Arranging to pay the 10% deposit

While the survery, etc., is being performed, you should decide how you will pay the deposit that has to be made when the contracts are exchanged. This deposit is usually 10% of the price of the home price. However, it is sometimes possible to come to an agreement to pay a smaller deposit.

Exchange of contracts

The final contract between you and the seller is prepared when:

The solicitor (or licensed conveyancer) and you are satisfied with the final outcome of all the enquiries,

Any surveyor’s report has been received and any necessary action taken,

The formal mortgage offer has been received,

Arrangements about the payment of the 10% deposit have been made,

The date of completion has been agreed.

You and the seller each have a copy of the
final contract which you must sign. These
signed contracts are then exchanged.

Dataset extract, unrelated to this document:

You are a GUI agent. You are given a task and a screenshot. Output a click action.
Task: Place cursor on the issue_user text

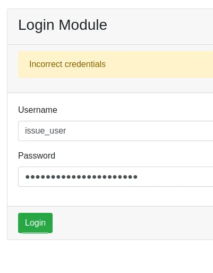pos(45,131)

At exchange of contracts both you and the seller are legally bound by the contract and the sale of the house has to go ahead. If you drop out, you will lose your deposit.


Completion of the purchase usually takes place about four weeks after exchange of contracts, although it can be earlier. On the day agreed for completion:

The mortgage lender releases the money.

The deeds to the property are handed over to your solicitor or licensed conveyancer.

The seller must hand over the keys and leave the property by an agreed time.